Appeal from the Circuit Court for Lee
County; R. Thomas Corbin, Judge.
Robert L. Donald of Law Office of Robert L.
Donald, Fort Myers, for Appellant.
Joseph P. Hoffman of Law Office of Joseph
P. Hoffman, Fort Myers, for Appellee.
LUCAS, Judge.
D.A.D., the mother of a minor child, appeals a final judgment and
amended final judgment entered on a modification petition filed by J.S., the child's
father.1 The circuit court's modification of the parties' paternity judgment from Texas
was both extensive and unusual in many respects.2 We reverse on the ground that the
circuit court improperly modified a domesticated paternity judgment in ways that were
not pleaded in the modification petition.

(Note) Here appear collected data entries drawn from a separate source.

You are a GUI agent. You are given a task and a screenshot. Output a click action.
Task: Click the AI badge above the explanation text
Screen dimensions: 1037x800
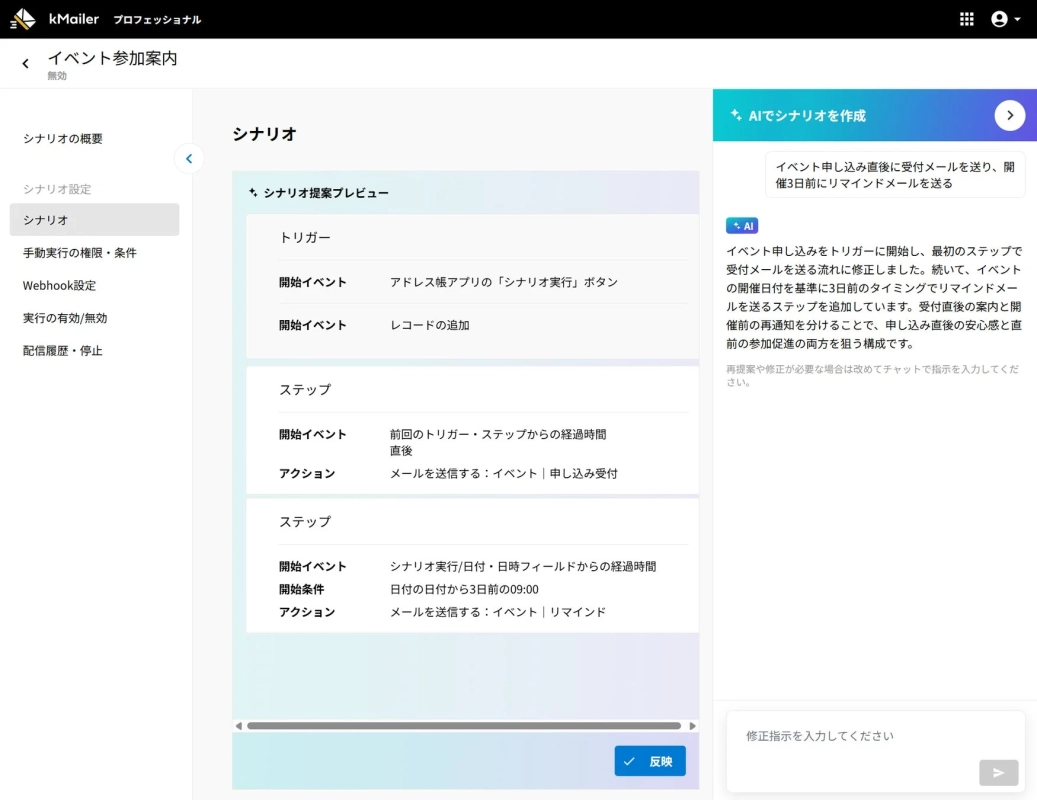click(742, 225)
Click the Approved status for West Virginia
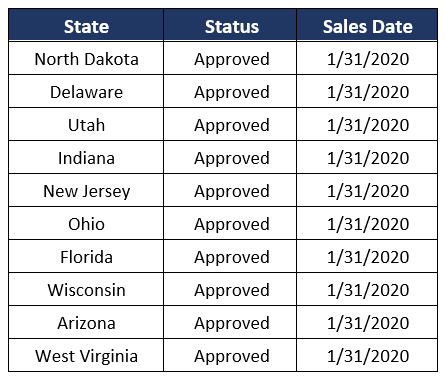445x379 pixels. [x=230, y=355]
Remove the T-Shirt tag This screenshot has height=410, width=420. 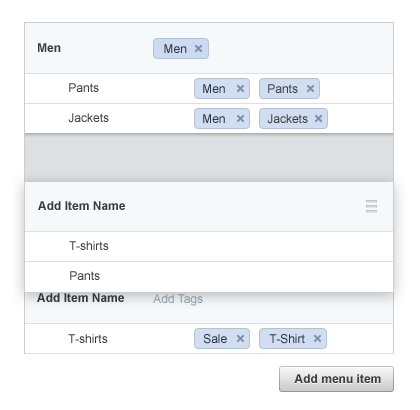point(317,339)
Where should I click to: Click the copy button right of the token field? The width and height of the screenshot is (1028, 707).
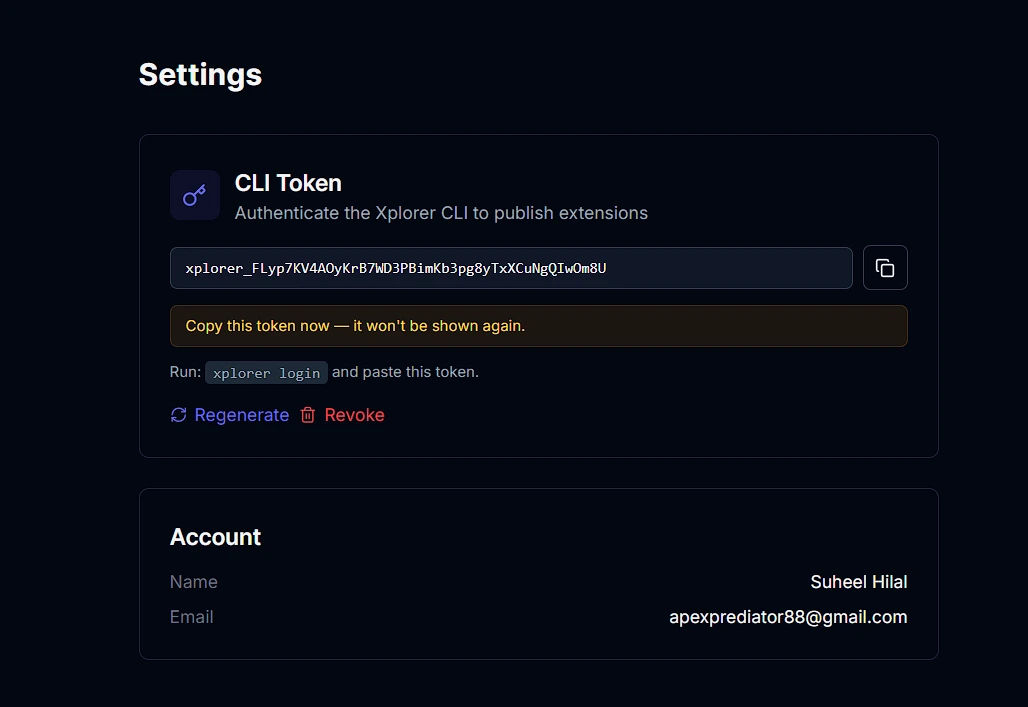pos(885,267)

We need not recount the lengthy, contentious, and procedurally
convoluted history of these parents' disputes. All agree that shortly after the parties'
relocation to Florida from Texas, a Texas final judgment establishing paternity,
timesharing, a timesharing exchange location in Florida, and an injunction against the
father was properly domesticated. See § 55.501-.503, Fla. Stat. (2015); Barr v. Barr,
724 So. 2d 1200, 1202 (Fla. 1st DCA 1998) ("Once a foreign judgment is domesticated
in Florida, it is to be treated as though it was always a Florida decree . . . ."). Although
there was some argument over whether the injunction provision in the Texas judgment
was meant to be contingent on whether the mother's then-pending domestic violence
petition in Florida would be granted,3 that issue was never pleaded, nor was the
injunction even mentioned, anywhere within the father's petition to modify the Texas
1
For ease of reference, in this opinion we will refer to D.A.D. as "the
mother" and J.S. as "the father."
2
The "amended final judgment" rendered on rehearing reads more like a
clarification of the court's prior final judgment on the father's modification petition; and
both judgments include findings that appear to be an improper attempt at appellate
review of the Texas court's judgment. In fairness, though, it is apparent from the limited
record we have that the circuit judge was endeavoring to bring some sense of order to
the bevy of motions, domestication petitions, modification petitions, and domestic
violence petitions the parties filed following their move to Florida.
3
Her Florida petition was denied after a return hearing, as was the father's
petition for an injunction against the mother. The Texas injunction, however, was clear
and unqualified. It made no mention whatsoever of any ancillary proceedings, either in
Texas or in Florida.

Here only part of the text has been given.